(AVAILABLE DATA Opens)
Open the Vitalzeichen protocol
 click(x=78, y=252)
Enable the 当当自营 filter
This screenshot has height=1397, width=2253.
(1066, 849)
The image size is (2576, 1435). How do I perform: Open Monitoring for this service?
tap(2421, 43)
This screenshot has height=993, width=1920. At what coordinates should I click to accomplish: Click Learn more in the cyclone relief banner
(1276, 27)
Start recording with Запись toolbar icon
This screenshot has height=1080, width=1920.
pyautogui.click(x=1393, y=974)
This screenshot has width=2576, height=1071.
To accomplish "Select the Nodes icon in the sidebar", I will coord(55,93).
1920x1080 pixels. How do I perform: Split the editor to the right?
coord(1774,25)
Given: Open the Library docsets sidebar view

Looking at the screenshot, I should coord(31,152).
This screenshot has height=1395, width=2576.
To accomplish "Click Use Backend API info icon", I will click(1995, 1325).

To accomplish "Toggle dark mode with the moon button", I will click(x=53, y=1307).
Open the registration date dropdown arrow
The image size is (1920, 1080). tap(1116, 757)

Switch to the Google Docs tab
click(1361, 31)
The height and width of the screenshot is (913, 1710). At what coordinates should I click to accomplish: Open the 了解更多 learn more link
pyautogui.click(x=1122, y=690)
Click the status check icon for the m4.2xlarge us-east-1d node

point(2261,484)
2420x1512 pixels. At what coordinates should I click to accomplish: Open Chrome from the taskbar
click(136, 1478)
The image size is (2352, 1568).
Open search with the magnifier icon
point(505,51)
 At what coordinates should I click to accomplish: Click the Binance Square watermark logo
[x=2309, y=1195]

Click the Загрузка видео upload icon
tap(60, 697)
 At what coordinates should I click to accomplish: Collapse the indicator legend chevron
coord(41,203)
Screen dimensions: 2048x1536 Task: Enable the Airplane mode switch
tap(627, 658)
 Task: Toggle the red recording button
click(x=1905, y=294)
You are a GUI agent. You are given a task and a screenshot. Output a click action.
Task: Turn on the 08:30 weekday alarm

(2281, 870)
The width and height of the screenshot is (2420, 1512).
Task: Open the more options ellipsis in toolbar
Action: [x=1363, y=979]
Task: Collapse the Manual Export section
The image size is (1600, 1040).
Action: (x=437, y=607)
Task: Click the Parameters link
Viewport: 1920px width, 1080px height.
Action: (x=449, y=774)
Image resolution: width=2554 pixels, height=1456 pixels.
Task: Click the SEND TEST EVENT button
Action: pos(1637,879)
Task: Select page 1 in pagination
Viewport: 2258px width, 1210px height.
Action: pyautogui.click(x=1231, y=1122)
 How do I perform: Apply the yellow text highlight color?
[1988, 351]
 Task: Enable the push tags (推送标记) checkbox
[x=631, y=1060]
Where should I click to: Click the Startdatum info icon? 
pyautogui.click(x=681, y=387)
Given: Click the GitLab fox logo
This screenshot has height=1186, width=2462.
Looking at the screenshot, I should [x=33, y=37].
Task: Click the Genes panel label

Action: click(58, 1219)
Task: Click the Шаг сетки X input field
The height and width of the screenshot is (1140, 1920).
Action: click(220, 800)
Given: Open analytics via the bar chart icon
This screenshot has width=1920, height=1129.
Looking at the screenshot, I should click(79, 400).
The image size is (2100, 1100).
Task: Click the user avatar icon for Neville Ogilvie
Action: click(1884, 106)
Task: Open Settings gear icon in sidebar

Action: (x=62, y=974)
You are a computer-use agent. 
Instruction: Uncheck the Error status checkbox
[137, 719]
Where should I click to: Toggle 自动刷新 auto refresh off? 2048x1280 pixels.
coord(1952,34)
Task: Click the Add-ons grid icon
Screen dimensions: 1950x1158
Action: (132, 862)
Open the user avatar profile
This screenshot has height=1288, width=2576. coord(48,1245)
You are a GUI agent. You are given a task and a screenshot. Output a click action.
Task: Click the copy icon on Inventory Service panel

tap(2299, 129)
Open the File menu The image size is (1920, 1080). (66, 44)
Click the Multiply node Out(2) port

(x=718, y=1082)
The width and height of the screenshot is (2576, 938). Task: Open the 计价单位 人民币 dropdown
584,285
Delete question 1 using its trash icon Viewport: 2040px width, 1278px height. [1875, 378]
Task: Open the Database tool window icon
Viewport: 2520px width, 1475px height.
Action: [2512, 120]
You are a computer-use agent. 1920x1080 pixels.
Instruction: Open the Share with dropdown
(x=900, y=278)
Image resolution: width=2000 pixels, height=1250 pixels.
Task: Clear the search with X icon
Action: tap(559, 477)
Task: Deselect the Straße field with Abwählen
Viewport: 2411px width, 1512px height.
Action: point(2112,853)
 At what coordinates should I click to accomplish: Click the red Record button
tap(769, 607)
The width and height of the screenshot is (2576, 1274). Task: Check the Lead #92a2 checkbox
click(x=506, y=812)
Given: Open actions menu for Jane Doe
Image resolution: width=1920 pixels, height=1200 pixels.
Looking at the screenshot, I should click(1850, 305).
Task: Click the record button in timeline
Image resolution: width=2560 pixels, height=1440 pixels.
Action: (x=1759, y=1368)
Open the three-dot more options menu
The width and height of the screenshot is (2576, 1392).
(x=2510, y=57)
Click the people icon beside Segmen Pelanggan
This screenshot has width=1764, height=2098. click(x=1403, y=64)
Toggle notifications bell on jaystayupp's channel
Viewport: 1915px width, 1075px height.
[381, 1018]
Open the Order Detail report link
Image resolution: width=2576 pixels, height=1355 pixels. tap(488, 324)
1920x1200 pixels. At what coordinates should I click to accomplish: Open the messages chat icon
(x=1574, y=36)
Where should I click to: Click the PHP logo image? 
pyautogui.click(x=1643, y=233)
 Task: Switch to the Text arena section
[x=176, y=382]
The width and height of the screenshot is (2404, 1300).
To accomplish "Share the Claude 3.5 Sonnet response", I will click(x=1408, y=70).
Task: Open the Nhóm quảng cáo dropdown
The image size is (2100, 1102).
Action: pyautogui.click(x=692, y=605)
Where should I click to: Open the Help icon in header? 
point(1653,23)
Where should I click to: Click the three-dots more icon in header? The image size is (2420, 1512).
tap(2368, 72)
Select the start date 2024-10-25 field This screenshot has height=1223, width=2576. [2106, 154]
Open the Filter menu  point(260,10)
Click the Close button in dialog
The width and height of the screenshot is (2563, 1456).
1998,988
(AVAILABLE DATA Closes)
** REQUIREMENT **
Please set down the material above once more, word for word.

** THE ANSWER **
Open the Vitalzeichen protocol
 click(x=78, y=252)
Enable the 当当自营 filter
This screenshot has height=1397, width=2253.
(1066, 849)
The image size is (2576, 1435). How do I perform: Open Monitoring for this service?
tap(2421, 43)
This screenshot has height=993, width=1920. At what coordinates should I click to accomplish: Click Learn more in the cyclone relief banner
(1276, 27)
Start recording with Запись toolbar icon
This screenshot has height=1080, width=1920.
pyautogui.click(x=1393, y=974)
This screenshot has width=2576, height=1071.
To accomplish "Select the Nodes icon in the sidebar", I will coord(55,93).
1920x1080 pixels. How do I perform: Split the editor to the right?
coord(1774,25)
Given: Open the Library docsets sidebar view

Looking at the screenshot, I should coord(31,152).
This screenshot has height=1395, width=2576.
To accomplish "Click Use Backend API info icon", I will click(1995, 1325).

To accomplish "Toggle dark mode with the moon button", I will click(x=53, y=1307).
Open the registration date dropdown arrow
The image size is (1920, 1080). tap(1116, 757)

Switch to the Google Docs tab
click(1361, 31)
The height and width of the screenshot is (913, 1710). At what coordinates should I click to accomplish: Open the 了解更多 learn more link
pyautogui.click(x=1122, y=690)
Click the status check icon for the m4.2xlarge us-east-1d node

point(2261,484)
2420x1512 pixels. At what coordinates should I click to accomplish: Open Chrome from the taskbar
click(136, 1478)
The image size is (2352, 1568).
Open search with the magnifier icon
point(505,51)
 At what coordinates should I click to accomplish: Click the Binance Square watermark logo
[x=2309, y=1195]

Click the Загрузка видео upload icon
tap(60, 697)
 At what coordinates should I click to accomplish: Collapse the indicator legend chevron
coord(41,203)
Screen dimensions: 2048x1536 Task: Enable the Airplane mode switch
tap(627, 658)
 Task: Toggle the red recording button
click(x=1905, y=294)
You are a GUI agent. You are given a task and a screenshot. Output a click action.
Task: Turn on the 08:30 weekday alarm

(2281, 870)
The width and height of the screenshot is (2420, 1512).
Task: Open the more options ellipsis in toolbar
Action: [x=1363, y=979]
Task: Collapse the Manual Export section
The image size is (1600, 1040).
Action: (x=437, y=607)
Task: Click the Parameters link
Viewport: 1920px width, 1080px height.
Action: (x=449, y=774)
Image resolution: width=2554 pixels, height=1456 pixels.
Task: Click the SEND TEST EVENT button
Action: pos(1637,879)
Task: Select page 1 in pagination
Viewport: 2258px width, 1210px height.
Action: pyautogui.click(x=1231, y=1122)
 How do I perform: Apply the yellow text highlight color?
[1988, 351]
 Task: Enable the push tags (推送标记) checkbox
[x=631, y=1060]
Where should I click to: Click the Startdatum info icon? 
pyautogui.click(x=681, y=387)
Given: Click the GitLab fox logo
This screenshot has height=1186, width=2462.
Looking at the screenshot, I should [x=33, y=37].
Task: Click the Genes panel label

Action: click(58, 1219)
Task: Click the Шаг сетки X input field
The height and width of the screenshot is (1140, 1920).
Action: click(220, 800)
Given: Open analytics via the bar chart icon
This screenshot has width=1920, height=1129.
Looking at the screenshot, I should click(79, 400).
The image size is (2100, 1100).
Task: Click the user avatar icon for Neville Ogilvie
Action: click(1884, 106)
Task: Open Settings gear icon in sidebar

Action: (x=62, y=974)
You are a computer-use agent. 
Instruction: Uncheck the Error status checkbox
[137, 719]
Where should I click to: Toggle 自动刷新 auto refresh off? 2048x1280 pixels.
coord(1952,34)
Task: Click the Add-ons grid icon
Screen dimensions: 1950x1158
Action: (132, 862)
Open the user avatar profile
This screenshot has height=1288, width=2576. coord(48,1245)
You are a GUI agent. You are given a task and a screenshot. Output a click action.
Task: Click the copy icon on Inventory Service panel

tap(2299, 129)
Open the File menu The image size is (1920, 1080). (66, 44)
Click the Multiply node Out(2) port

(x=718, y=1082)
The width and height of the screenshot is (2576, 938). Task: Open the 计价单位 人民币 dropdown
584,285
Delete question 1 using its trash icon Viewport: 2040px width, 1278px height. [1875, 378]
Task: Open the Database tool window icon
Viewport: 2520px width, 1475px height.
Action: [2512, 120]
You are a computer-use agent. 1920x1080 pixels.
Instruction: Open the Share with dropdown
(x=900, y=278)
Image resolution: width=2000 pixels, height=1250 pixels.
Task: Clear the search with X icon
Action: tap(559, 477)
Task: Deselect the Straße field with Abwählen
Viewport: 2411px width, 1512px height.
Action: point(2112,853)
 At what coordinates should I click to accomplish: Click the red Record button
tap(769, 607)
The width and height of the screenshot is (2576, 1274). Task: Check the Lead #92a2 checkbox
click(x=506, y=812)
Given: Open actions menu for Jane Doe
Image resolution: width=1920 pixels, height=1200 pixels.
Looking at the screenshot, I should click(1850, 305).
Task: Click the record button in timeline
Image resolution: width=2560 pixels, height=1440 pixels.
Action: (x=1759, y=1368)
Open the three-dot more options menu
The width and height of the screenshot is (2576, 1392).
(x=2510, y=57)
Click the people icon beside Segmen Pelanggan
This screenshot has width=1764, height=2098. click(x=1403, y=64)
Toggle notifications bell on jaystayupp's channel
Viewport: 1915px width, 1075px height.
[381, 1018]
Open the Order Detail report link
Image resolution: width=2576 pixels, height=1355 pixels. tap(488, 324)
1920x1200 pixels. At what coordinates should I click to accomplish: Open the messages chat icon
(x=1574, y=36)
Where should I click to: Click the PHP logo image? 
pyautogui.click(x=1643, y=233)
 Task: Switch to the Text arena section
[x=176, y=382]
The width and height of the screenshot is (2404, 1300).
To accomplish "Share the Claude 3.5 Sonnet response", I will click(x=1408, y=70).
Task: Open the Nhóm quảng cáo dropdown
The image size is (2100, 1102).
Action: pyautogui.click(x=692, y=605)
Where should I click to: Open the Help icon in header? 
point(1653,23)
Where should I click to: Click the three-dots more icon in header? The image size is (2420, 1512).
tap(2368, 72)
Select the start date 2024-10-25 field This screenshot has height=1223, width=2576. [2106, 154]
Open the Filter menu  point(260,10)
Click the Close button in dialog
The width and height of the screenshot is (2563, 1456).
1998,988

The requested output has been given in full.